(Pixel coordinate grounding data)
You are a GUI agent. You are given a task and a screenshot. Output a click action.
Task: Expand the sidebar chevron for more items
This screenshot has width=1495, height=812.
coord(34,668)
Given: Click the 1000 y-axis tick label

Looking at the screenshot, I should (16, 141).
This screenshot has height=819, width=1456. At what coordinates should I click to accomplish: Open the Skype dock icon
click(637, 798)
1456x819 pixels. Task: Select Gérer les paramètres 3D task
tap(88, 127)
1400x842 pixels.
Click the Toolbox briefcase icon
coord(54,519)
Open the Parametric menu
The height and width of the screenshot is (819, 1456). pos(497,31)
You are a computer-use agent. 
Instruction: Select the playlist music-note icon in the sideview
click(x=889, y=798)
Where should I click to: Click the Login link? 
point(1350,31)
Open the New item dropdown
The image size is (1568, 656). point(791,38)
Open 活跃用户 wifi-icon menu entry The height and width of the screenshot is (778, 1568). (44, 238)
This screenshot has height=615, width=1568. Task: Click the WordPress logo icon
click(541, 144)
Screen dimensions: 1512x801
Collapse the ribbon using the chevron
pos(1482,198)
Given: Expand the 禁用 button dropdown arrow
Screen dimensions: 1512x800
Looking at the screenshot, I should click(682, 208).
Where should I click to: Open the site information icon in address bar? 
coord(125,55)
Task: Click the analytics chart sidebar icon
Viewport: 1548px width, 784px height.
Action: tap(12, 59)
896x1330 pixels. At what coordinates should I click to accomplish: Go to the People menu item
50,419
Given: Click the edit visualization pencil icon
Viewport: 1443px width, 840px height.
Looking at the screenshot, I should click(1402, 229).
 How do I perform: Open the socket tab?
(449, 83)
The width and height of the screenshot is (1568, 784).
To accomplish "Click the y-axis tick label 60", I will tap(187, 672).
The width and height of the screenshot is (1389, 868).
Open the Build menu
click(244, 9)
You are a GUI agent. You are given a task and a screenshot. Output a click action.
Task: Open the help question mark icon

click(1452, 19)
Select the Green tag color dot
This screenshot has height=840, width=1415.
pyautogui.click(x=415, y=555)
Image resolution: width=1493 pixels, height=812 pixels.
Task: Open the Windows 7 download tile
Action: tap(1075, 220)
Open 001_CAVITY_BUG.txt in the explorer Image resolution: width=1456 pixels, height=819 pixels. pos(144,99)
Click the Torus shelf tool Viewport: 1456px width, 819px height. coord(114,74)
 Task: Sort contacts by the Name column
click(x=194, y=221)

Problem details. Could the data above be returned exactly as it stands?

Answer.
You are a GUI agent. You are given a task and a screenshot. Output a click action.
Task: Expand the sidebar chevron for more items
This screenshot has width=1495, height=812.
coord(34,668)
Given: Click the 1000 y-axis tick label

Looking at the screenshot, I should (16, 141).
This screenshot has height=819, width=1456. At what coordinates should I click to accomplish: Open the Skype dock icon
click(637, 798)
1456x819 pixels. Task: Select Gérer les paramètres 3D task
tap(88, 127)
1400x842 pixels.
Click the Toolbox briefcase icon
coord(54,519)
Open the Parametric menu
The height and width of the screenshot is (819, 1456). pos(497,31)
You are a computer-use agent. 
Instruction: Select the playlist music-note icon in the sideview
click(x=889, y=798)
Where should I click to: Click the Login link? 
point(1350,31)
Open the New item dropdown
The image size is (1568, 656). point(791,38)
Open 活跃用户 wifi-icon menu entry The height and width of the screenshot is (778, 1568). (44, 238)
This screenshot has height=615, width=1568. Task: Click the WordPress logo icon
click(541, 144)
Screen dimensions: 1512x801
Collapse the ribbon using the chevron
pos(1482,198)
Given: Expand the 禁用 button dropdown arrow
Screen dimensions: 1512x800
Looking at the screenshot, I should click(682, 208).
Where should I click to: Open the site information icon in address bar? 
coord(125,55)
Task: Click the analytics chart sidebar icon
Viewport: 1548px width, 784px height.
Action: tap(12, 59)
896x1330 pixels. At what coordinates should I click to accomplish: Go to the People menu item
50,419
Given: Click the edit visualization pencil icon
Viewport: 1443px width, 840px height.
Looking at the screenshot, I should click(1402, 229).
 How do I perform: Open the socket tab?
(449, 83)
The width and height of the screenshot is (1568, 784).
To accomplish "Click the y-axis tick label 60", I will tap(187, 672).
The width and height of the screenshot is (1389, 868).
Open the Build menu
click(244, 9)
You are a GUI agent. You are given a task and a screenshot. Output a click action.
Task: Open the help question mark icon

click(1452, 19)
Select the Green tag color dot
This screenshot has height=840, width=1415.
pyautogui.click(x=415, y=555)
Image resolution: width=1493 pixels, height=812 pixels.
Task: Open the Windows 7 download tile
Action: tap(1075, 220)
Open 001_CAVITY_BUG.txt in the explorer Image resolution: width=1456 pixels, height=819 pixels. pos(144,99)
Click the Torus shelf tool Viewport: 1456px width, 819px height. coord(114,74)
 Task: Sort contacts by the Name column
click(x=194, y=221)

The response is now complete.